The letter states, “In Alaska, guided sport hunters are being told they have to shut down their camps and leave public lands. This is occurring on lands where federal law mandates hunting and where hunting is statutorily determined to be a “priority public use.” Moreover, access via floatplanes and motorboats to these same federal lands is statutorily guaranteed.
“Lack of federal appropriations and funding does not terminate the effect of these statutory provisions and guarantees and executive edicts to the contrary violate applicable law.”
Or to simplify, access is a legal right regardless of whether 17 percent of the Fed government is or isn’t shut down.

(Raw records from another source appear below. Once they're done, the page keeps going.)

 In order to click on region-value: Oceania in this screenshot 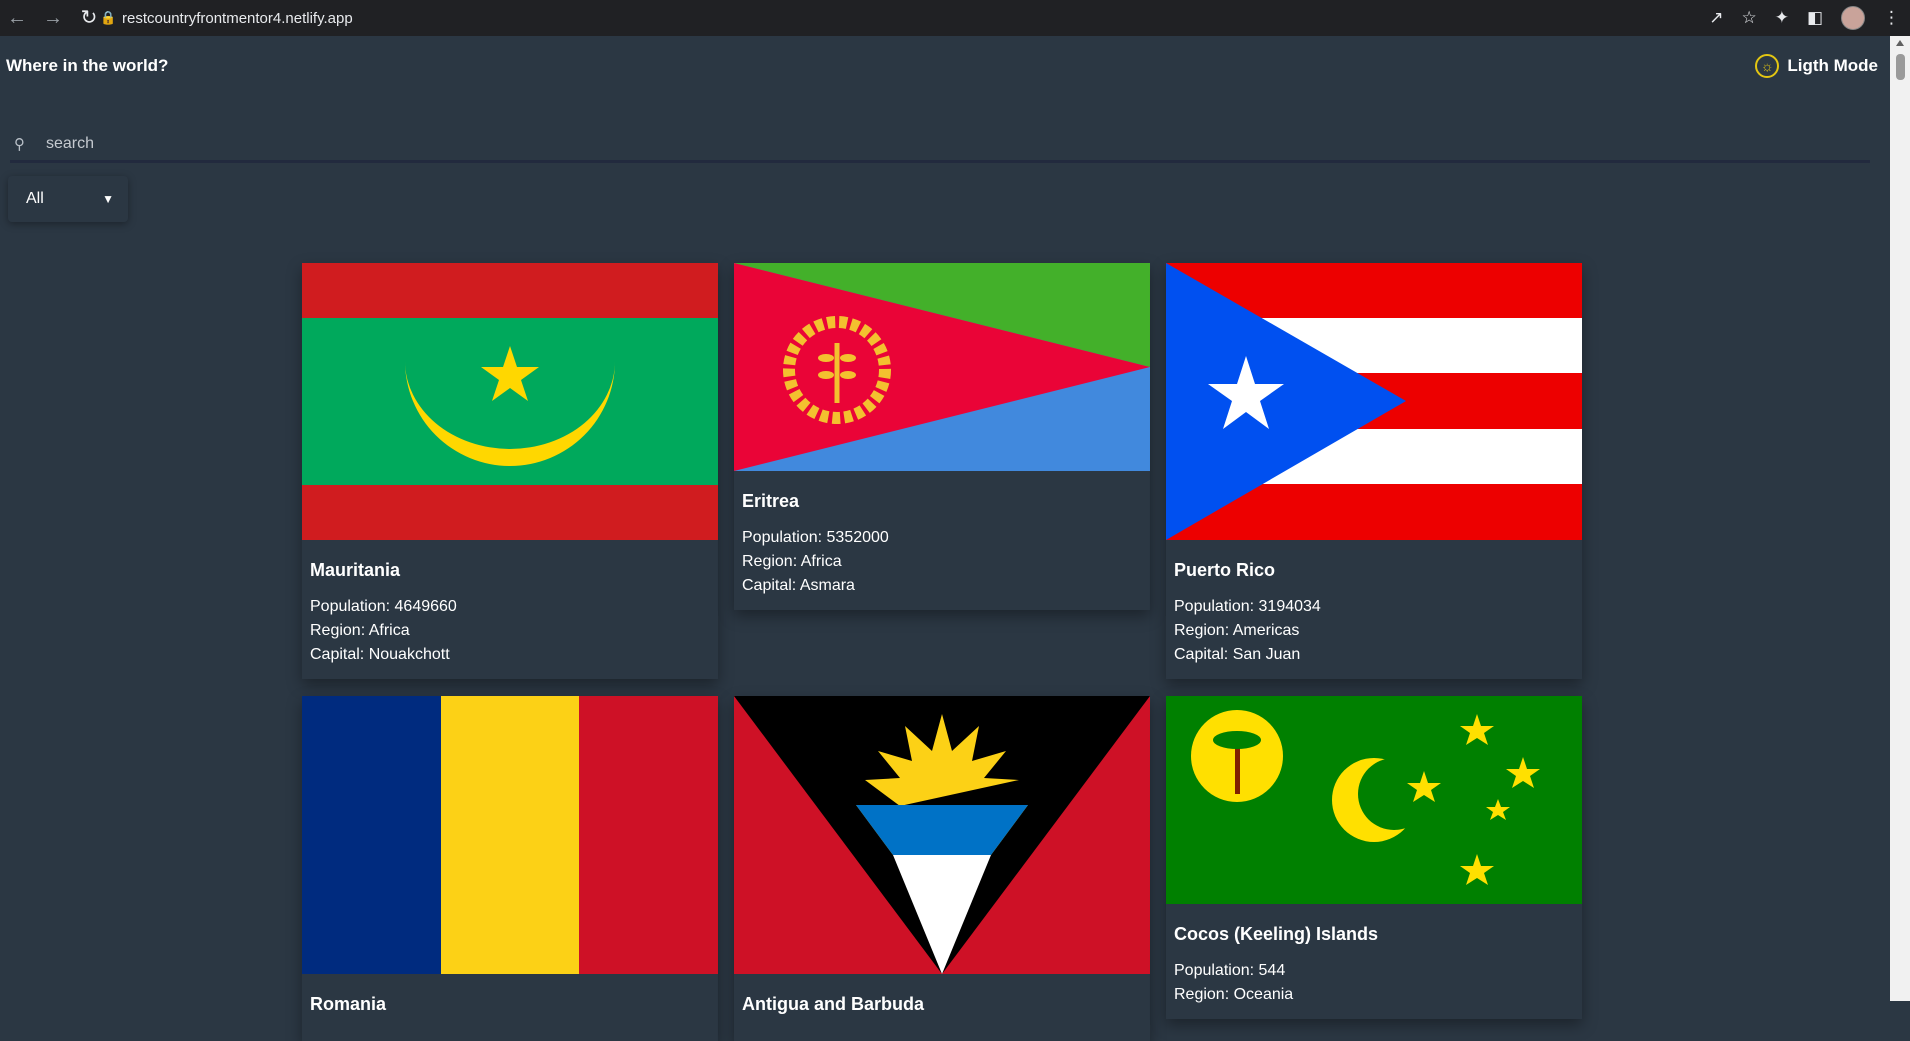, I will do `click(1264, 994)`.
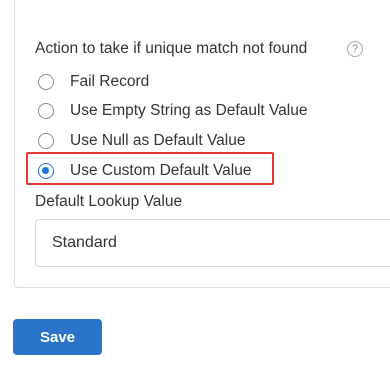 The width and height of the screenshot is (390, 366). What do you see at coordinates (158, 140) in the screenshot?
I see `radio-option-label: Use Null as Default Value` at bounding box center [158, 140].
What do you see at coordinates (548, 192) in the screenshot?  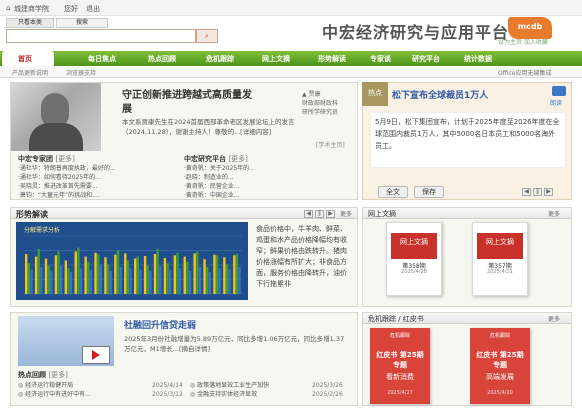 I see `next-arrow-icon: ▶` at bounding box center [548, 192].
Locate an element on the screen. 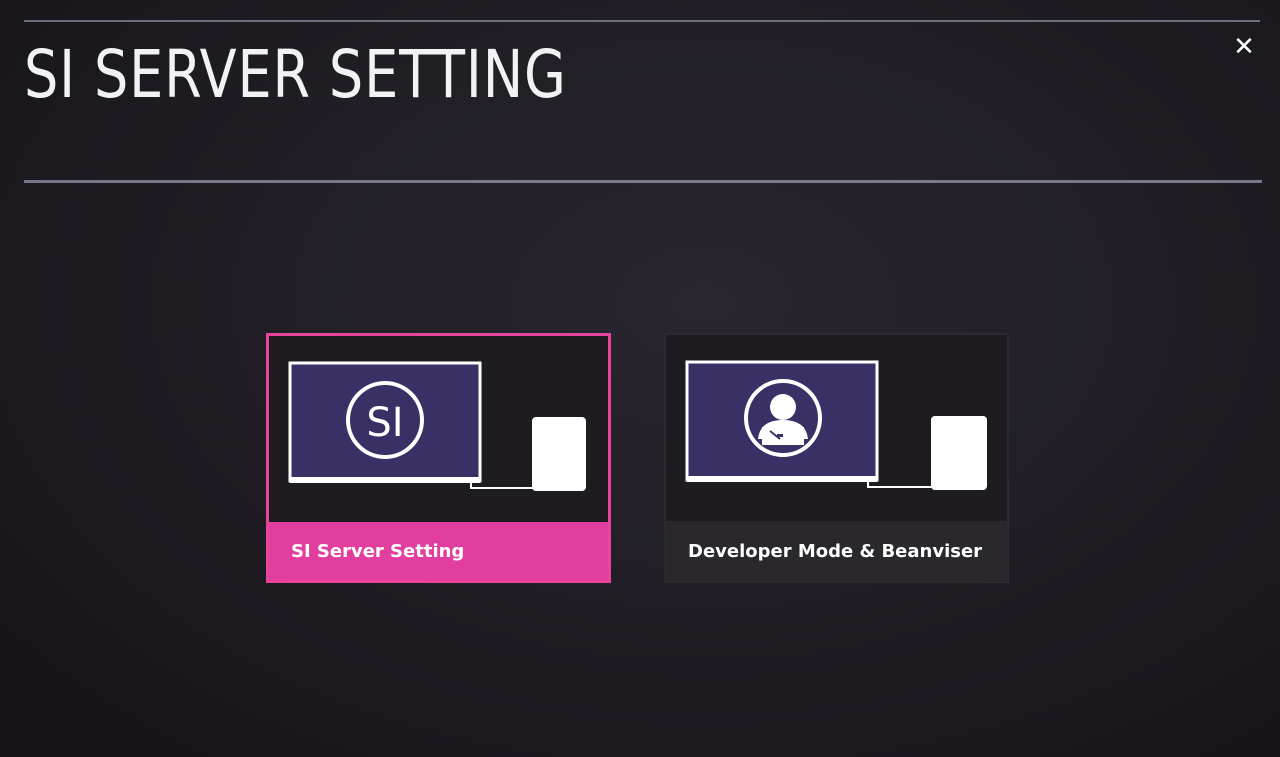  card-label: Developer Mode & Beanviser is located at coordinates (836, 551).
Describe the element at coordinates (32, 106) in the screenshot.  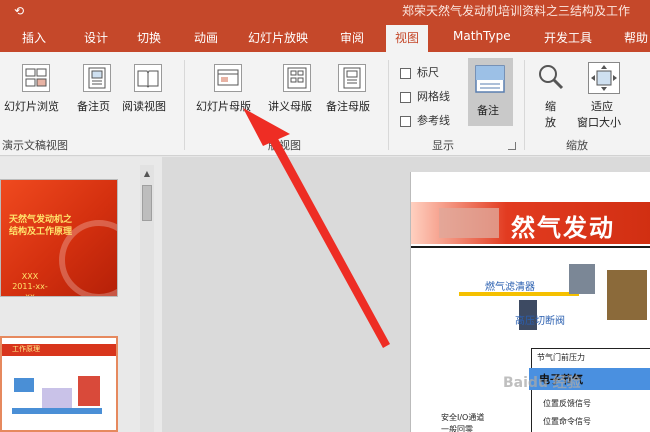
I see `slide-sorter-button: 幻灯片浏览` at that location.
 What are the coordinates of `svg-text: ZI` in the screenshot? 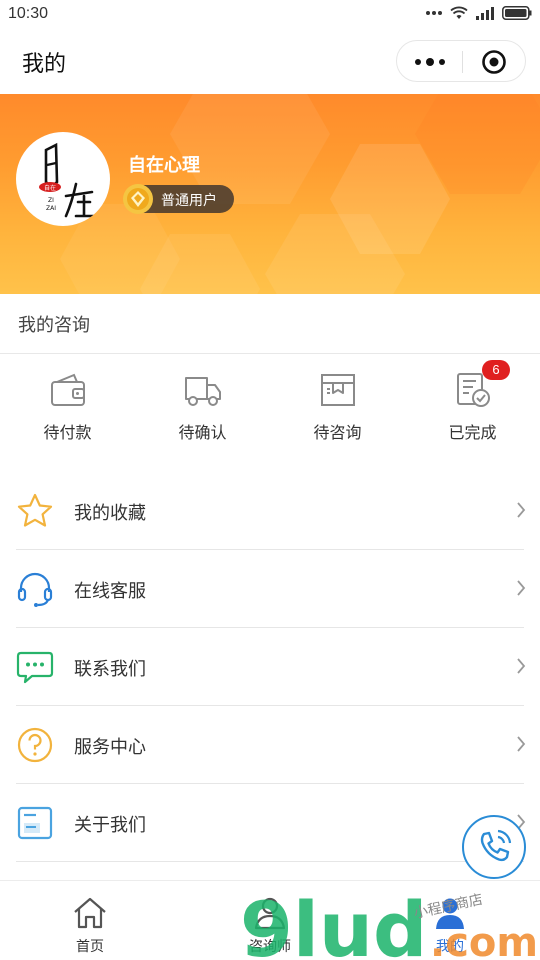 It's located at (51, 200).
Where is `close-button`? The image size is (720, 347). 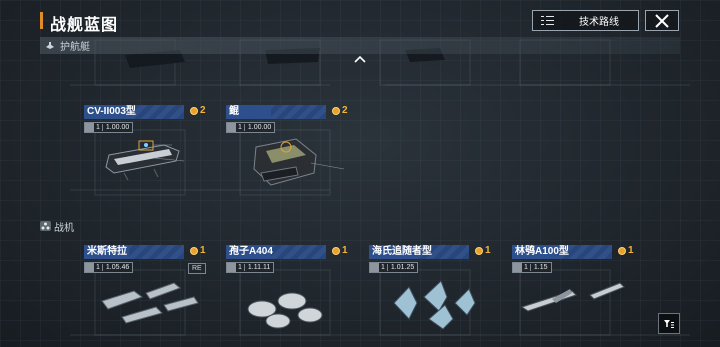
close-button is located at coordinates (662, 20).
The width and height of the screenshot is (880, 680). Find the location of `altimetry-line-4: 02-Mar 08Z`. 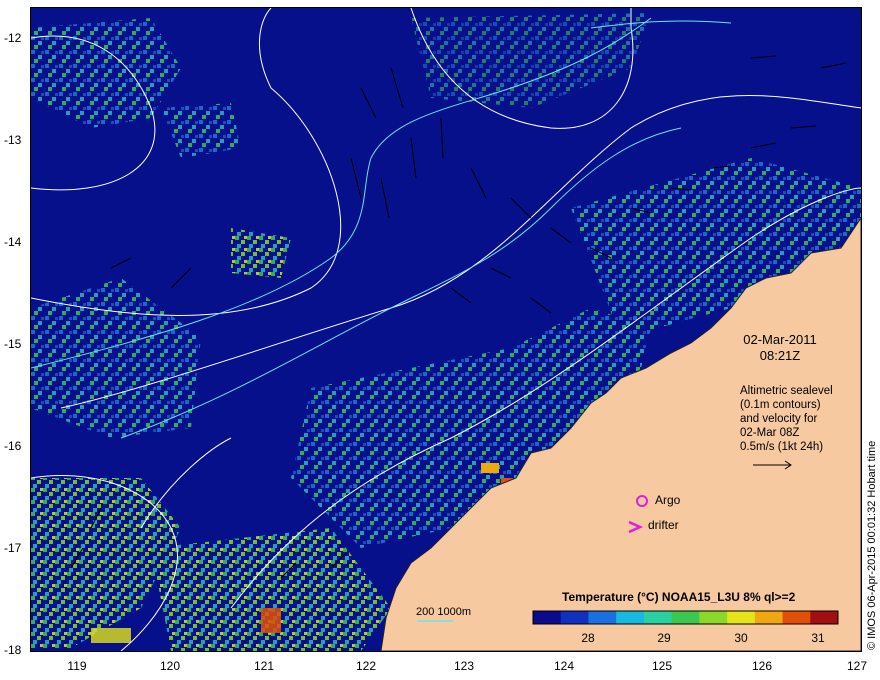

altimetry-line-4: 02-Mar 08Z is located at coordinates (770, 433).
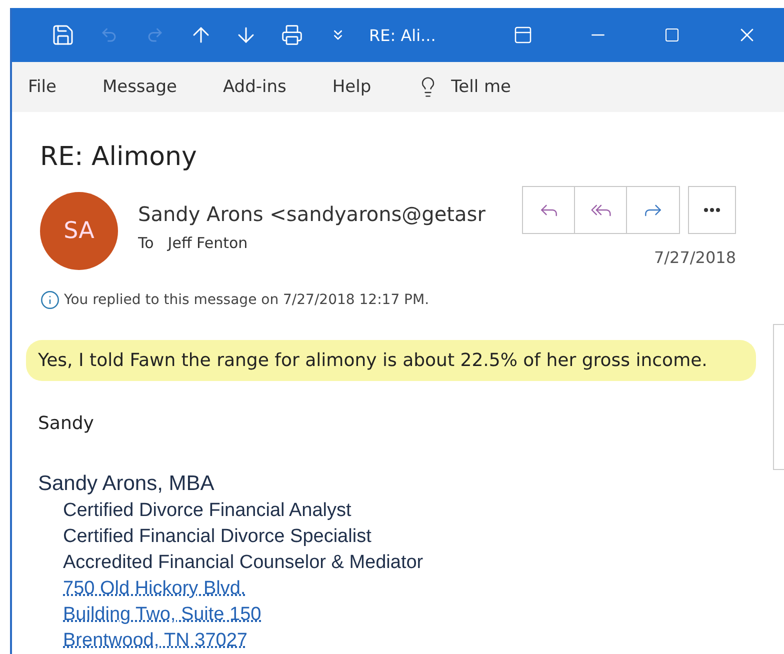 Image resolution: width=784 pixels, height=654 pixels. Describe the element at coordinates (79, 231) in the screenshot. I see `sender-avatar: SA` at that location.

“We note too that the FWS closure edict in Alaska allows “subsistence hunting” to continue. Nothing in law authorizes the Executive Branch to make this kind of discriminatory distinction between classes of hunters and allow one group to disregard this arbitrary political closure order while enforcing it on another.”
True, but as with ObamaCare, Obama makes up his own laws as he goes along.
The letter further points out that closures have occurred in areas under Florida state authority. “Even if NPS rangers are not present to enforce applicable rules, State fish and wildlife officials remain present on these waters to enforce both State and federal rules.”
It then makes the point that, “We recognize that lands with controlled access may be closed since federal personnel are not available to man entrance gates, collect required fees, or protect highly specific resources or sites. But where these limitations do not apply, there is no need to close public lands.”